> [Task description]: Among the lines below, the one containing "Task: Go to the Exchanges navigation item" opens the range and the one containing "You are a GUI" closes it. Print that range exactly, without the pictures.

Pixel coordinate grounding data
▬▬▬▬▬▬

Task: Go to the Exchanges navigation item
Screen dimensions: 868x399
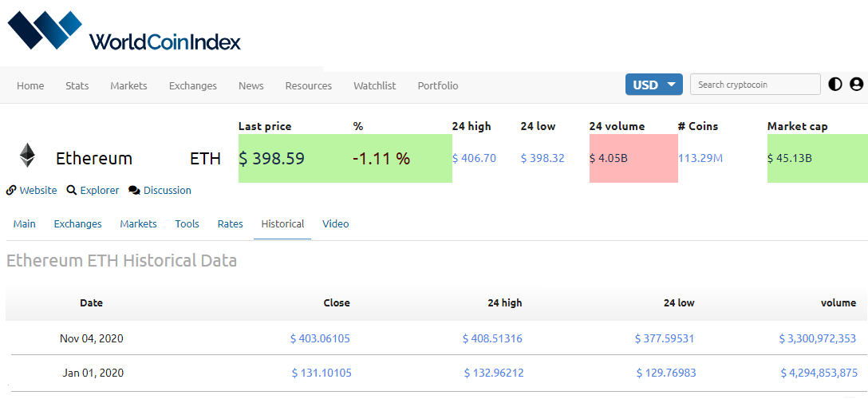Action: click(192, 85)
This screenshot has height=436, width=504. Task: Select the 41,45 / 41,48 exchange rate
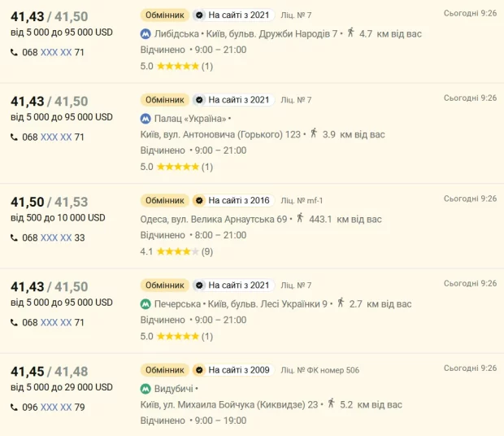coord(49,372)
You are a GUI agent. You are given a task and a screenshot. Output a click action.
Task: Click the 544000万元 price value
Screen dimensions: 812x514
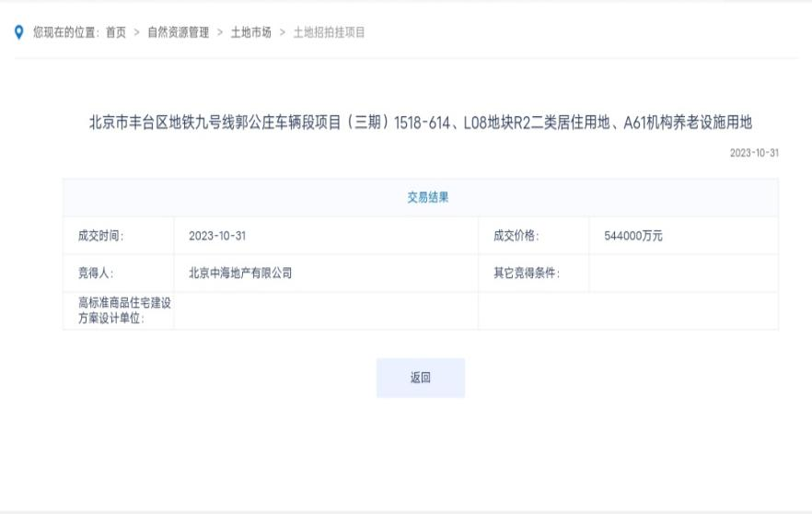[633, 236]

▬▬▬▬▬▬

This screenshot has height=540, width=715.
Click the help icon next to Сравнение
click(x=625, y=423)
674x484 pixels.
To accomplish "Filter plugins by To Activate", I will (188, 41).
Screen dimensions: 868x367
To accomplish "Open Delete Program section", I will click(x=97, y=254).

▬▬▬▬▬▬

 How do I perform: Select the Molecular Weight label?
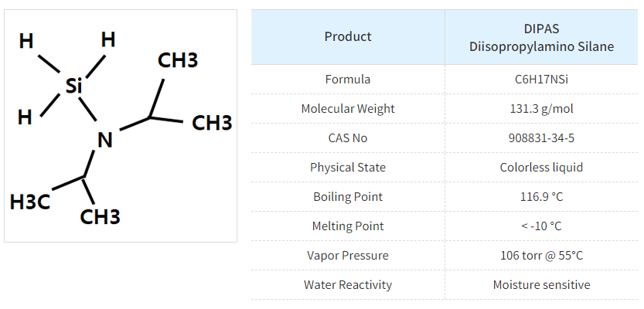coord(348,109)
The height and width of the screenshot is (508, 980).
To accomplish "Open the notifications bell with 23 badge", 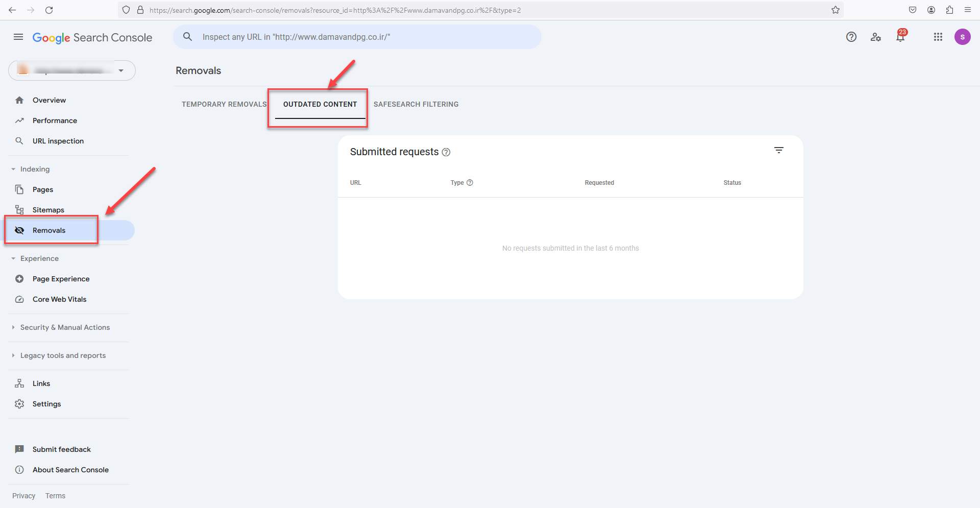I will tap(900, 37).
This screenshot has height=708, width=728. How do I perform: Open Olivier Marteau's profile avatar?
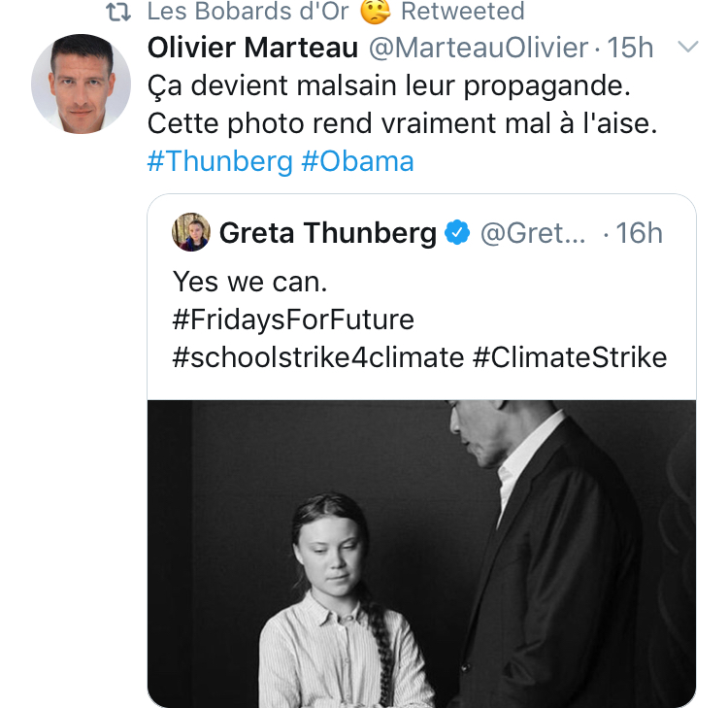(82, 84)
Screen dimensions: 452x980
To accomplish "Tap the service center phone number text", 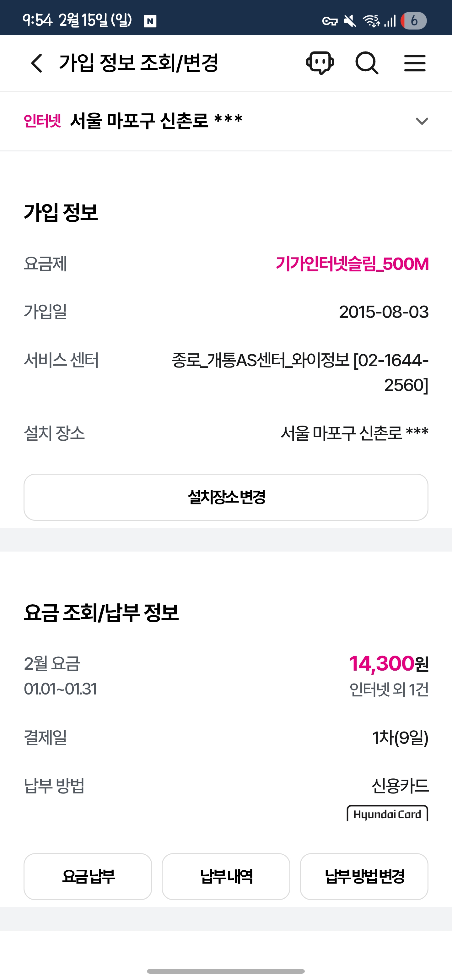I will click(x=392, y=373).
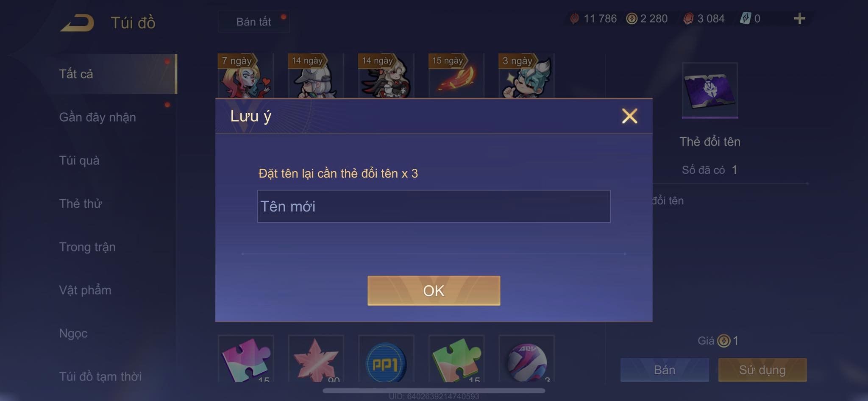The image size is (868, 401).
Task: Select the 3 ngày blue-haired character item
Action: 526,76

▬▬▬▬▬▬

> [Reply to the task]:
Task: Go to the Exchanges navigation item
Screen dimensions: 868x399
Action: click(192, 85)
This screenshot has height=436, width=504. Task: Select the 41,45 / 41,48 exchange rate
coord(49,372)
You are a GUI agent. You are given a task and a screenshot. Output a click action.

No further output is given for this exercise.